The first lender in this Sacramento short sale doesn’t want to issue approval until the second lender issues its approval letter. Of course, the second lender doesn’t want to issue its approval letter until the first lender issues its approval letter. And we can go around and around and around until we’re blue in the face, but nobody is gonna budge. They’ve got their positions staked out, and by golly, they’re not moving.

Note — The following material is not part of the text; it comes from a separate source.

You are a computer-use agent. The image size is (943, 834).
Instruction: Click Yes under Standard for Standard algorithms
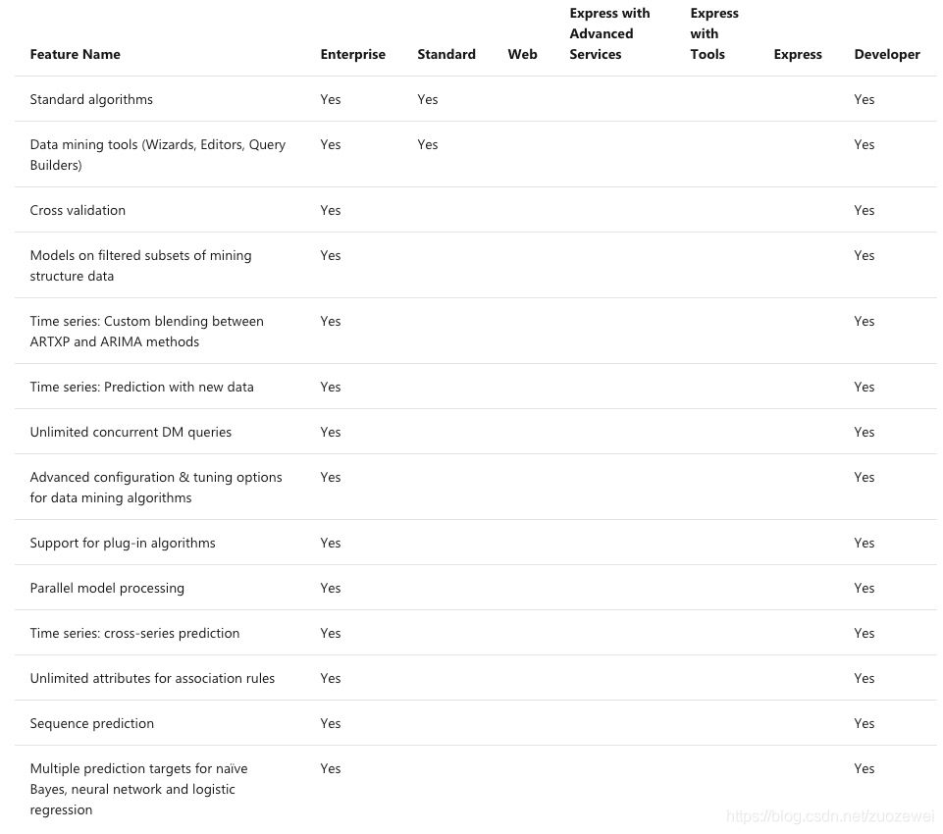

In California, I have to side with the first lender. Because it makes the most sense for the first lender to be reluctant, and I’ll tell you why in a minute. But first, let’s look at the second lender. The second lender is in a position of jack squat. The second lender, especially if it’s a purchase money loan, will get wiped out in a foreclosure and end up with nothing. It is in no position to negotiate. The only position it has is to disqualify the short sale and stop the short sale from going through, but that’s like cutting off your nose to spit your face. It’s just plain stupid. The second lender stands to receive funds, generously donated, I should point out, by the first lender. Otherwise, it would get nothing.
The first lender gives up certain rights upon short sale approval that the second lender does not. Those rights involve dual tracking. It’s the only part of the so-called dual tracking law that affects a short sale, unless you want to wait until 2018 when the law really takes affect. It says that when a lender issues a short sale approval letter, the lender must stop all foreclosure action and the lender can’t move forward on a Notice of Default or even file a Notice of Default. So, give the first lender a break. Issue the approval letter.
Sometimes, the only thing you can do if the banks won’t see reason is to hope the second lender elects to sell the note to somebody else so you can start over with a new lender. In fact, maybe you want to give them a list of lenders who buy these pretty much worthless scraps of paper — these no-equity seconds? Of course, this is presuming the second lender didn’t buy MI, which is another story for another day.